— Document segment —

## start

Da$H Is The Kid Your Mother Didn’t Want You To Hang With
“Being from Jersey, you got to understand, there’s not too many motherf*ckers that are going to support what we’re doing,” says Da$H about the Garden State. Though, the 24-year old has spent the last decade of his life obsessed with music, his current occupation in rap wasn’t his childhood hoop dream.
“If it wasn’t for my younger brother, I wouldn’t be rapping right now,” admits Da$H between pulls of his endless supply of Newports. “I didn’t take this shit seriously until he was like ‘this [music] is tight, here’s some more beats, see what you come up with.’ This is me at like age 15, making songs in my man Flea’s spot. He had the mic hooked up to the desktop computer, and all that.”
Raised in the small North Jersey town of Hackensack (Fetty Wap is from the next town over Paterson), the troubled kid always had an ear for hip-hop, but just viewed the culture as a passion—not a career choice. With a close knit crew of his brothers and closest friends, Da$H was making mixtapes with his group G.F.B.(Muggs, Stevie, Retch, Kash, Keefy), and feeding the material straight to Myspace. He recalls having to smoke Black & Milds to cover up the smell of their blunts from parental units—and cutting the air conditioner off in his friend’s home-studio to prevent the power from going out. “I didn’t used to say as a kid ‘I want to be a rapper,’ he tells VIBE with seriousness.

## end

— Information shown —
## start

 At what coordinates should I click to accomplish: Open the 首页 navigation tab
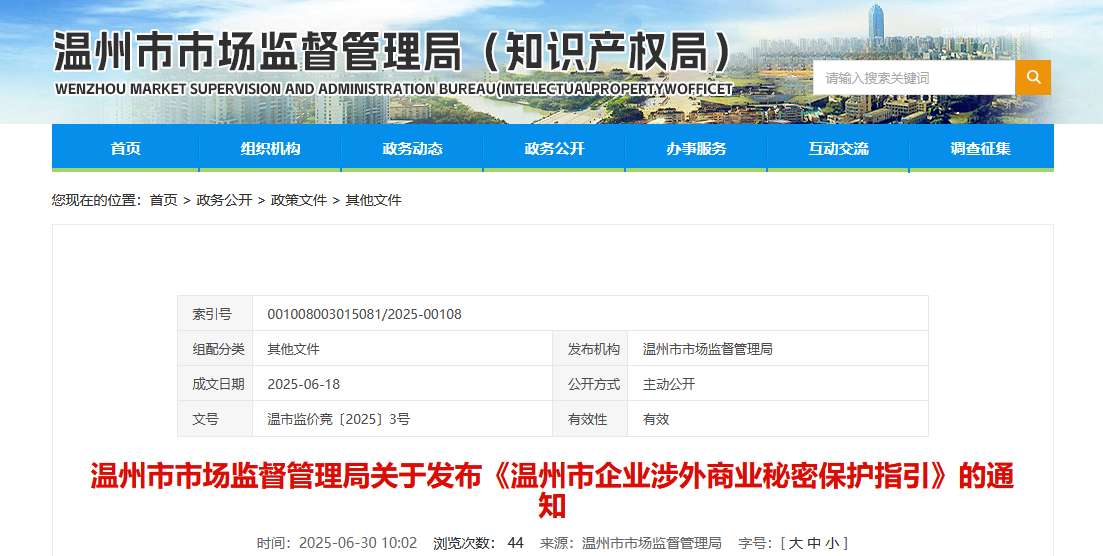click(x=125, y=149)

## end

— Stated goal A —
Answer these about the profile of Da$H:
(i) How old is Da$H?
(ii) At whose spot was Da$H making songs at around age 15?
(iii) Which town is Fetty Wap from?
— Stated goal B —
Write the next part of the profile of Da$H, picking up after its last sentence.
The data aren't needed for any of this.

— Task output A —
(i) 24
(ii) His friend Flea's
(iii) Paterson

— Task output B —
Da$H found himself getting kicked out of countless schools before he even entered high school. Even his oldest sandbox buddies say he was always had a good heart, however,
as an adolescent, his mischievous mind always lead him to find trouble one way or another. Admittedly, he says his love for substances also has had some affect on his life. One year on his high school’s football team remains as his greatest accomplishment when it comes to institutions of education.
With the music of rappers like Stack Bundles, Dipset, Max B and early Meek Mill fueling his desire to rhyme, Da$H released his first official mixtape, The Script to My Instrumental, in 2010. The reckless release contains beats that his team strong-armed from other producers and a bunch of other f*ckery. However, when he fell back in touch with a family member known to the music world as Dame Da$H, his world was re-opened to all that downtown Manhattan has to offer. For a while the then rookie even called the basement floor of Dame’s infamous art space/studio, DD172, home—after he was kicked out of his mother’s apartment.
“You had everything in [DD172],” remembers Da$H about his teenage years. “It was like when Dame started bringing around The Black Keys, Curren$y and Wiz. When he asked me who they should be working with on some rap sh*t—-I said them because I was listening to nothing but Curren$y at that point in high school.”
The opportunity also lead him back to Ski Beatz, an influential producer in JAY Z’s career, who had not seen Da$H since he was just a young child. “I got the chance to actually be around these niggas, and they’re telling me ‘aye, this sh*t is hard,” says Da$H about meeting his rap heroes at a young age. “Having them at some of my first shows and sessions, where I sat in a real studio, it pushed me to go a little bit harder.”
For a time, certain critics even thought the Jersey-bred rapper was somehow just a rich kid mooching off the Roc co-founder, but this was far from the truth. Everything was not peaches and cream in the Dash household during his early years.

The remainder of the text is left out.